In-universe information
- Species: Bird

= Jubjub bird =

Fictional character by Lewis Carroll

The Jubjub bird is a dangerous creature mentioned in Lewis Carroll's nonsense poems "Jabberwocky" (1871) and "The Hunting of the Snark" (1876).

In "Jabberwocky," the only detail given about the bird is that the protagonist should "beware" it. In The Hunting of the Snark, however, the creature is described in much greater depth. It is found in a narrow, dark, depressing and isolated valley. Its voice when heard is described as "a scream, shrill and high" like a pencil squeaking on a slate, and significantly scares those who hear it, including the Beaver, who "turn[s] pale to the tip of its tail." Its character traits include that it is "desperate" and "lives in perpetual passion;" it "knows any friend it has met once before" and will not "look at a bribe."

== Tim Burton's Alice in Wonderland ==

The Jubjub bird appears in Tim Burton's 2010 version of Alice in Wonderland as a giant black bird resembling a cross between a vulture and a speckled chicken with a red head crest, a long yellow beak and a blue tongue. It is first seen when it captures both Tweedledum and Tweedledee while trying to escape with Alice. It is not seen again until the Red Queen releases the Jubjub Bird onto a rebellious crowd. During the final battle, after the Mad Hatter's interference the Jubjub bird joins to fight for the Red Queen, only to later have its head crushed by a giant boulder from a catapult.

== Other appearances ==

The Bluetones recorded a song titled "The Jub-Jub Bird", which was released in 1998 on their second album Return to the Last Chance Saloon.

The song "Alpenglow" by Nightwish on the 2015 album Endless Forms Most Beautiful includes the line "together we slay another fright, every Jubjub bird, spooks of the past".

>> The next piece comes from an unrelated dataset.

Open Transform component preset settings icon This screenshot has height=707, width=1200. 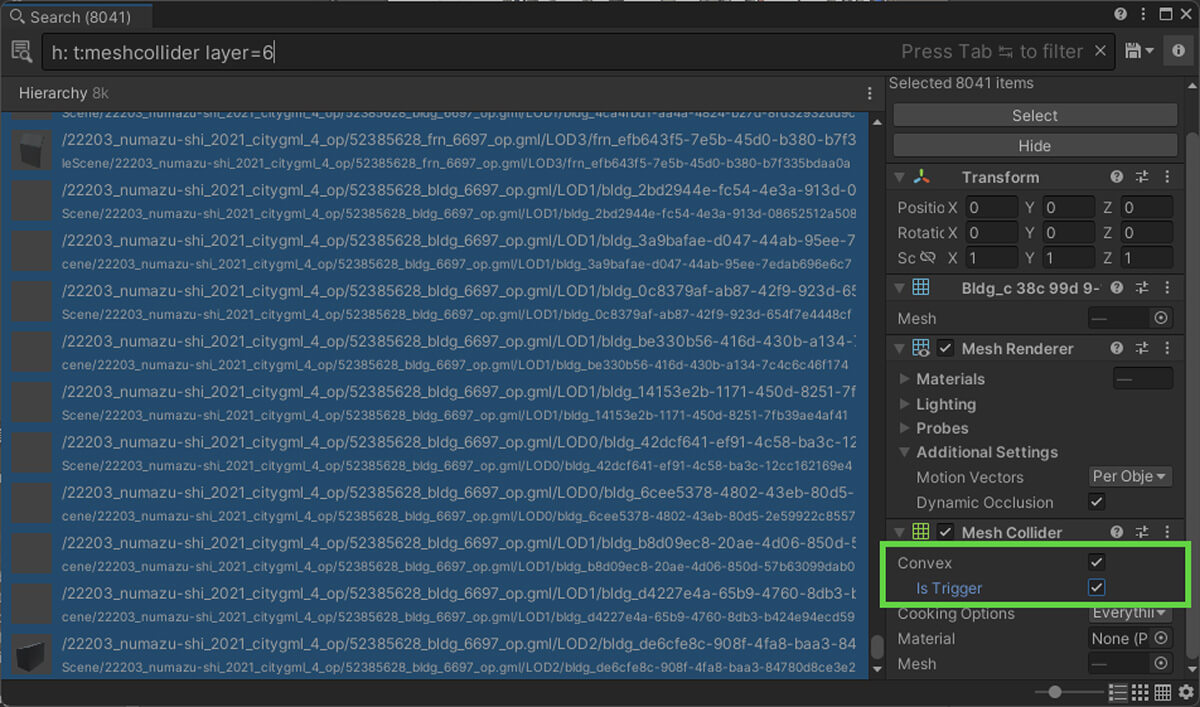click(1142, 177)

Saydisc Records, in 1978, on SDL294, released 'Parlour Poetry'. All the verse was spoken by Kenneth Williams.
Jabberwocky was one of four Lewis Carroll pieces included. 'The Walrus and the Carpenter'; 'You are Old, Father William'; and 'Hiawatha's Photographing', were the others.

The minor planet 9781 Jubjubbird is named for the Jubjub bird.

Indie rock band Forgive Durden released a song named "Beware the Jubjub Bird and Shun the Frumious Bandersnatch" on their 2006 album Wonderland, which features other songs inspired by the works of Lewis Carroll.